Известно, что японцы по своей природе отличные моряки. Выросшие у моря и связавшие с ним свою судьбу, они любят море, знают его капризный нрав. Вот и сейчас «Кэйхи-мару» смело двигался в лабиринте береговых скал, капитан и штурман, несмотря на плохую видимость, безошибочно вели свой корабль к причалу.
Вежливые и всегда улыбавшиеся нам во Владивостоке и во время рейса члены команды по мере приближения к берегам Японии становились неузнаваемыми. Куда что девалось? Матросы смотрели на нас неприветливо, с холодными, злыми лицами суетились они вокруг нас. Мешая японские, английские и русские слова, бой-японец настойчиво требовал покинуть палубу и оставаться в каютах. Пришлось возвращаться в душную каюту. Что поделаешь, таков, видимо, порядок.
Долгожданный японский берег появился совершенно неожиданно в удалении не более полумили от парохода. Продолжая маневрировать между береговыми выступами, стенкой-волнорезом, двигавшимися навстречу судами и суденышками, которые встречались все в большем количестве, «Кэйхи-мару» заметно сбавлял скорость двигателей, пока не остановился совсем. С подчеркнутой важностью на борт поднялись портовые власти, чтобы заблаговременно, еще до того, как пароход встанет к причальной стенке, произвести необходимые въездные формальности. Прибывшие чиновники приступили с серьезными лицами к проверке документов и опросу пассажиров, точно разыскивая крупного преступника, контрабандиста или международного шпиона.
Все пассажиры попритихли. Мы – официальные представители Советского государства, нам бояться нечего. Но кроме нас на этом пароходе прибыли несколько еврейских переселенцев из фашистской Германии, направлявшихся через Японию не то в Австралию, не то в Южную Америку в поисках нового пристанища. Вот им от прибывших властей пришлось туго. Нас, советских пассажиров, чиновники принимали в салоне, соблюдая какой-то минимум официальных приличий, тогда как переселенцев буквально трясли. Им запретили покидать трюм, где они размещались от Владивостока до Цуруги. Чиновники грубили, угрожали тюрьмой, выворачивали карманы, заставляли вспарывать подкладку одежды и обуви. Нервозность усиливалась еще больше оттого, что японские портовые власти не пользовались немецким языком, а переселенцы не знали английского и японского.
Проверка и сдача паспортов проводились в салоне, все другие процедуры – в каюте. Без стука в каюту ворвался бой-японец, прикрепленный к нам на весь путь следования от Владивостока. Он небрежно бросил на койку бланки анкет и деклараций, сам же глазами впился в открытый чемодан и книгу на столе. Мы были предупреждены еще во Владивостоке, что японские портовые власти особенно внимательно следят за провозом советских книг и газет, запрещают ввоз фотоаппаратов и биноклей. По словам нашего дипагента, за обнаруженную у 15-летнего сына советского дипломата книгу А. Фадеева «Разгром» всю семью дипломата продержали в порту Цуруга более шести часов. Поэтому появление портовых чиновников и подозрительная суета боя-японца, успевшего сунуть свой нос всюду, еще больше создавали обстановку нервной напряженности, от которой становилось не по себе даже бывалому путешественнику, не говоря уже о таких новичках, как мы.

Строки набора данных
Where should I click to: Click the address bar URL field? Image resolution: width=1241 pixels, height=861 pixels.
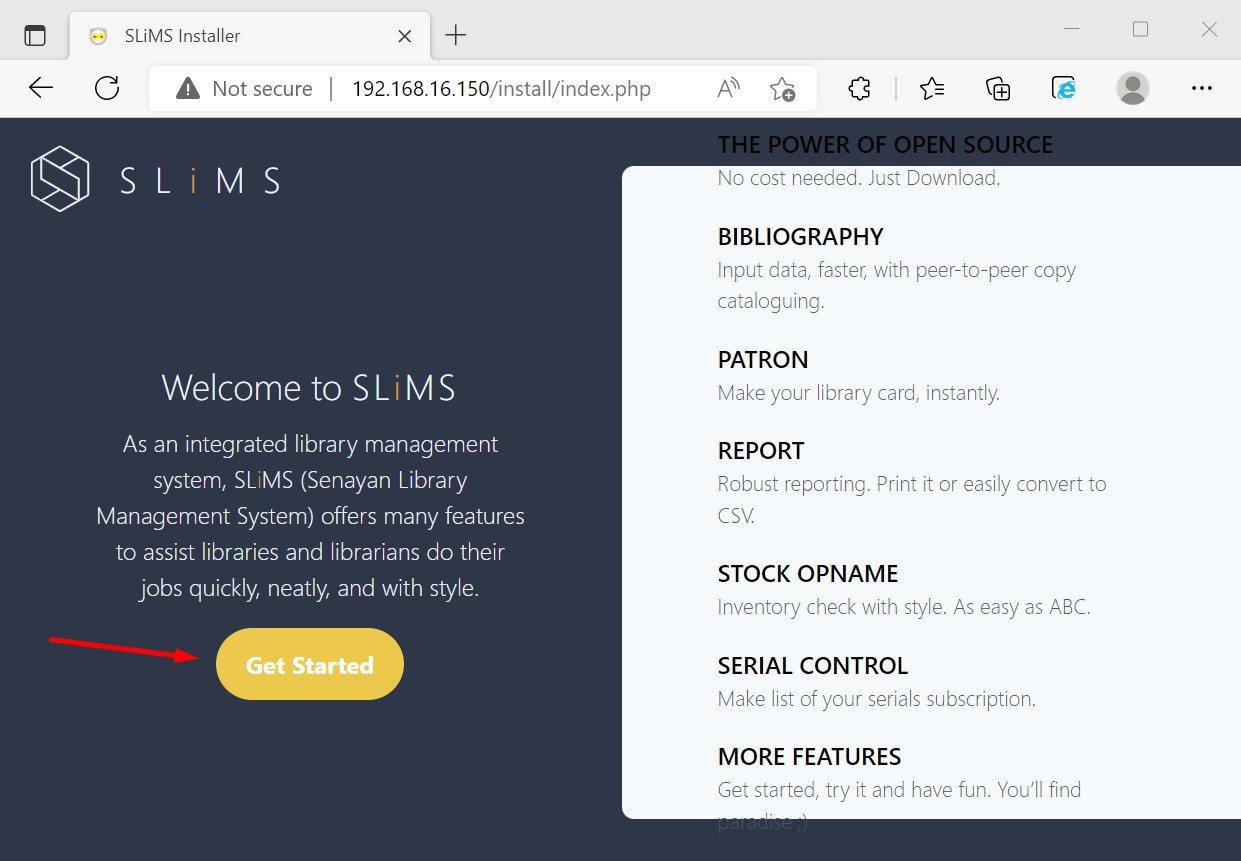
---
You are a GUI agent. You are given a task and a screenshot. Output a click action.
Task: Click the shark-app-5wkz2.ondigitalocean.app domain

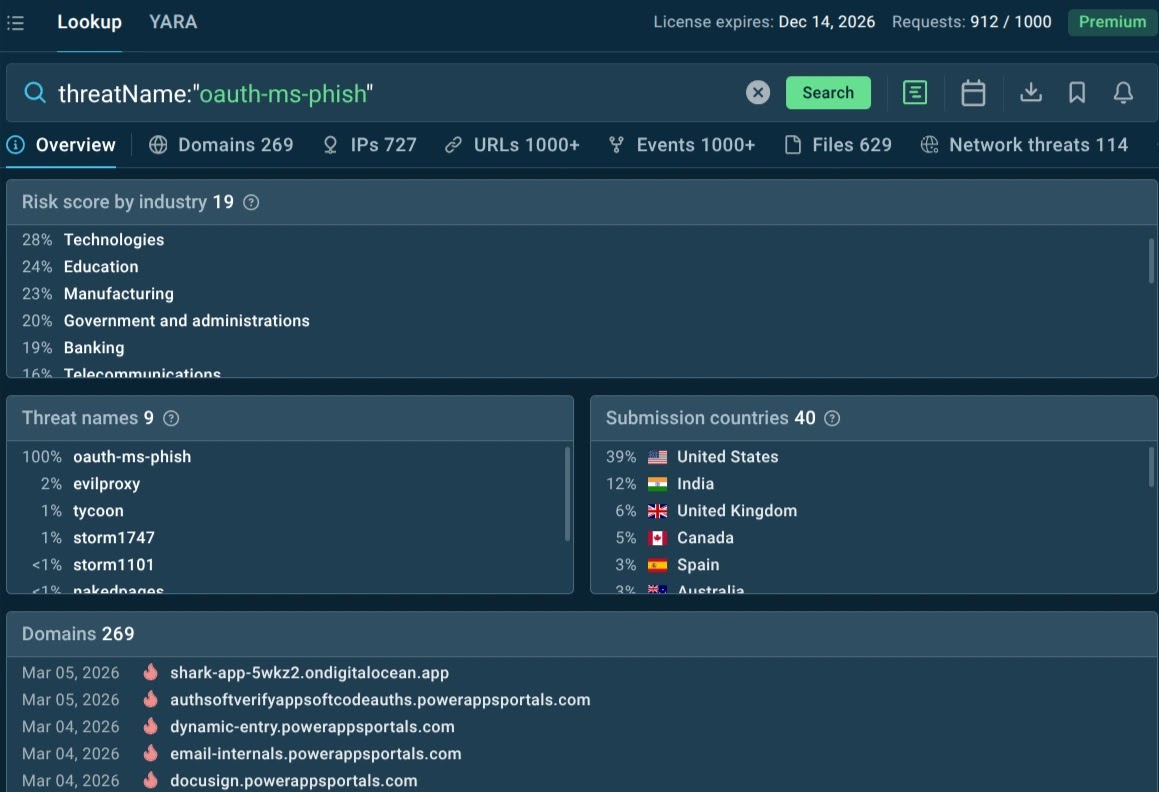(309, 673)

Задание
Переведите на английский язык следующее предложение из текста: «Проверка и сдача паспортов проводились в салоне, все другие процедуры – в каюте».

Решение задания
Passports were checked and surrendered in the saloon, and all other procedures were carried out in the cabin.